__ROWS__
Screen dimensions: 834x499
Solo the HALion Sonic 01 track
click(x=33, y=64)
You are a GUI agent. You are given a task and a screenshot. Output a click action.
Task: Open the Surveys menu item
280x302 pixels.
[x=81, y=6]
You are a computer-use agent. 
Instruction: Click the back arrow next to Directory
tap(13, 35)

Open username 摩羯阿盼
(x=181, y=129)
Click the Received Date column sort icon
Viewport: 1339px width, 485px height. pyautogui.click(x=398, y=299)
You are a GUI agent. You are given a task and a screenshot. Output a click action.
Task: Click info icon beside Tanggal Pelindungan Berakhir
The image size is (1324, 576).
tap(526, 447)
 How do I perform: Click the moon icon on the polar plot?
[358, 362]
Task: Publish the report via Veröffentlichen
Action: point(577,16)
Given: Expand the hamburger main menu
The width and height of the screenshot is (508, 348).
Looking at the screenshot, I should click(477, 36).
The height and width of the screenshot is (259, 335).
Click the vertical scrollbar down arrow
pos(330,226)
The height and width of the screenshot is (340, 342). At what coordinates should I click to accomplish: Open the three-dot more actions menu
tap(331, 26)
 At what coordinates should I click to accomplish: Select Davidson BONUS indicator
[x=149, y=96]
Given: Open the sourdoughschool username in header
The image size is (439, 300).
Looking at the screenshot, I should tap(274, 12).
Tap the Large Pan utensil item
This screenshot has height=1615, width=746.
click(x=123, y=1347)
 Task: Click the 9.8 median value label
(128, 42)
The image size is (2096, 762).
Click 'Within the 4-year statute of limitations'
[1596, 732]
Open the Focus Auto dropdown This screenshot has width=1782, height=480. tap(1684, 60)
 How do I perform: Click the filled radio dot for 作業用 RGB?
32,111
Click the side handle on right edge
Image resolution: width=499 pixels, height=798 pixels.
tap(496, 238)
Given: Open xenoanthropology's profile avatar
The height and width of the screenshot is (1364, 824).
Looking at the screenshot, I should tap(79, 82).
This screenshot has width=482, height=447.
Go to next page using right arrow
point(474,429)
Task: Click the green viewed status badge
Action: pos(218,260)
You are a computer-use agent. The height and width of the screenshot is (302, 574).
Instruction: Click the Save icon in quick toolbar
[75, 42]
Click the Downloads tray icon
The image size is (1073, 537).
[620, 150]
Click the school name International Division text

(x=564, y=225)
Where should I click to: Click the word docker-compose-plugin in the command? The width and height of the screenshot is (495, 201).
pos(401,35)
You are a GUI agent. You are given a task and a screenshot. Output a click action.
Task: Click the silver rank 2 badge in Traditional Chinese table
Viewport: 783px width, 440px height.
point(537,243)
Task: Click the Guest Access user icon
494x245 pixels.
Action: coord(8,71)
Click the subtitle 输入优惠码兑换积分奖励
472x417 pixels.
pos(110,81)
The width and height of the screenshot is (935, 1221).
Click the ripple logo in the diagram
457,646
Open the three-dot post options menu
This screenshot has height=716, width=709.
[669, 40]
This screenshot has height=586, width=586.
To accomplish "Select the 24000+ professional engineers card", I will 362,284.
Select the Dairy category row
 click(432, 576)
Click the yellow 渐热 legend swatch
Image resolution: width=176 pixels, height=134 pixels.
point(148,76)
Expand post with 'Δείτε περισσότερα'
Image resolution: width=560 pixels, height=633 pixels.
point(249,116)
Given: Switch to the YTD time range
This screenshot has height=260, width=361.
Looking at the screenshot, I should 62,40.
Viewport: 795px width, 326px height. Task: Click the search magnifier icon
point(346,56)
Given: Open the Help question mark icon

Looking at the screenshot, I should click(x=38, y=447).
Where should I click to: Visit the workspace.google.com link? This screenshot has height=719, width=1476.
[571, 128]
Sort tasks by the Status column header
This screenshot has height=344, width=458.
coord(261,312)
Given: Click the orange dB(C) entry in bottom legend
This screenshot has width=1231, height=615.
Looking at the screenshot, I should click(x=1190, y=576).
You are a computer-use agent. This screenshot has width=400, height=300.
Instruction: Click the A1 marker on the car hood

__WHAT THE EXERCISE ASKS__
Convert all the rows above into a two-column Markdown table with the headers "No." and "Text". Give each line its own sequential number, and omit blank lines.

__RESPONSE BELOW__
| No. | Text |
|---|---|
| 1 | Screen dimensions: 834x499 |
| 2 | Solo the HALion Sonic 01 track |
| 3 | click(x=33, y=64) |
| 4 | You are a GUI agent. You are given a task and a screenshot. Output a click action. |
| 5 | Task: Open the Surveys menu item |
| 6 | 280x302 pixels. |
| 7 | [x=81, y=6] |
| 8 | You are a computer-use agent.  |
| 9 | Instruction: Click the back arrow next to Directory |
| 10 | tap(13, 35) |
| 11 | Open username 摩羯阿盼 |
| 12 | (x=181, y=129) |
| 13 | Click the Received Date column sort icon |
| 14 | Viewport: 1339px width, 485px height. pyautogui.click(x=398, y=299) |
| 15 | You are a GUI agent. You are given a task and a screenshot. Output a click action. |
| 16 | Task: Click info icon beside Tanggal Pelindungan Berakhir |
| 17 | The image size is (1324, 576). |
| 18 | tap(526, 447) |
| 19 |  How do I perform: Click the moon icon on the polar plot? |
| 20 | [358, 362] |
| 21 | Task: Publish the report via Veröffentlichen |
| 22 | Action: point(577,16) |
| 23 | Given: Expand the hamburger main menu |
| 24 | The width and height of the screenshot is (508, 348). |
| 25 | Looking at the screenshot, I should click(477, 36). |
| 26 | The height and width of the screenshot is (259, 335). |
| 27 | Click the vertical scrollbar down arrow |
| 28 | pos(330,226) |
| 29 | The height and width of the screenshot is (340, 342). At what coordinates should I click to accomplish: Open the three-dot more actions menu |
| 30 | tap(331, 26) |
| 31 |  At what coordinates should I click to accomplish: Select Davidson BONUS indicator |
| 32 | [x=149, y=96] |
| 33 | Given: Open the sourdoughschool username in header |
| 34 | The image size is (439, 300). |
| 35 | Looking at the screenshot, I should tap(274, 12). |
| 36 | Tap the Large Pan utensil item |
| 37 | This screenshot has height=1615, width=746. |
| 38 | click(x=123, y=1347) |
| 39 |  Task: Click the 9.8 median value label |
| 40 | (128, 42) |
| 41 | The image size is (2096, 762). |
| 42 | Click 'Within the 4-year statute of limitations' |
| 43 | [1596, 732] |
| 44 | Open the Focus Auto dropdown This screenshot has width=1782, height=480. tap(1684, 60) |
| 45 |  How do I perform: Click the filled radio dot for 作業用 RGB? |
| 46 | 32,111 |
| 47 | Click the side handle on right edge |
| 48 | Image resolution: width=499 pixels, height=798 pixels. |
| 49 | tap(496, 238) |
| 50 | Given: Open xenoanthropology's profile avatar |
| 51 | The height and width of the screenshot is (1364, 824). |
| 52 | Looking at the screenshot, I should tap(79, 82). |
| 53 | This screenshot has width=482, height=447. |
| 54 | Go to next page using right arrow |
| 55 | point(474,429) |
| 56 | Task: Click the green viewed status badge |
| 57 | Action: pos(218,260) |
| 58 | You are a computer-use agent. The height and width of the screenshot is (302, 574). |
| 59 | Instruction: Click the Save icon in quick toolbar |
| 60 | [75, 42] |
| 61 | Click the Downloads tray icon |
| 62 | The image size is (1073, 537). |
| 63 | [620, 150] |
| 64 | Click the school name International Division text |
| 65 | (x=564, y=225) |
| 66 | Where should I click to: Click the word docker-compose-plugin in the command? The width and height of the screenshot is (495, 201). |
| 67 | pos(401,35) |
| 68 | You are a GUI agent. You are given a task and a screenshot. Output a click action. |
| 69 | Task: Click the silver rank 2 badge in Traditional Chinese table |
| 70 | Viewport: 783px width, 440px height. |
| 71 | point(537,243) |
| 72 | Task: Click the Guest Access user icon |
| 73 | 494x245 pixels. |
| 74 | Action: coord(8,71) |
| 75 | Click the subtitle 输入优惠码兑换积分奖励 |
| 76 | 472x417 pixels. |
| 77 | pos(110,81) |
| 78 | The width and height of the screenshot is (935, 1221). |
| 79 | Click the ripple logo in the diagram |
| 80 | 457,646 |
| 81 | Open the three-dot post options menu |
| 82 | This screenshot has height=716, width=709. |
| 83 | [669, 40] |
| 84 | This screenshot has height=586, width=586. |
| 85 | To accomplish "Select the 24000+ professional engineers card", I will 362,284. |
| 86 | Select the Dairy category row |
| 87 |  click(432, 576) |
| 88 | Click the yellow 渐热 legend swatch |
| 89 | Image resolution: width=176 pixels, height=134 pixels. |
| 90 | point(148,76) |
| 91 | Expand post with 'Δείτε περισσότερα' |
| 92 | Image resolution: width=560 pixels, height=633 pixels. |
| 93 | point(249,116) |
| 94 | Given: Switch to the YTD time range |
| 95 | This screenshot has height=260, width=361. |
| 96 | Looking at the screenshot, I should 62,40. |
| 97 | Viewport: 795px width, 326px height. Task: Click the search magnifier icon |
| 98 | point(346,56) |
| 99 | Given: Open the Help question mark icon |
| 100 | Looking at the screenshot, I should click(x=38, y=447). |
| 101 | Where should I click to: Visit the workspace.google.com link? This screenshot has height=719, width=1476. |
| 102 | [571, 128] |
| 103 | Sort tasks by the Status column header |
| 104 | This screenshot has height=344, width=458. |
| 105 | coord(261,312) |
| 106 | Given: Click the orange dB(C) entry in bottom legend |
| 107 | This screenshot has width=1231, height=615. |
| 108 | Looking at the screenshot, I should click(x=1190, y=576). |
| 109 | You are a computer-use agent. This screenshot has width=400, height=300. |
| 110 | Instruction: Click the A1 marker on the car hood |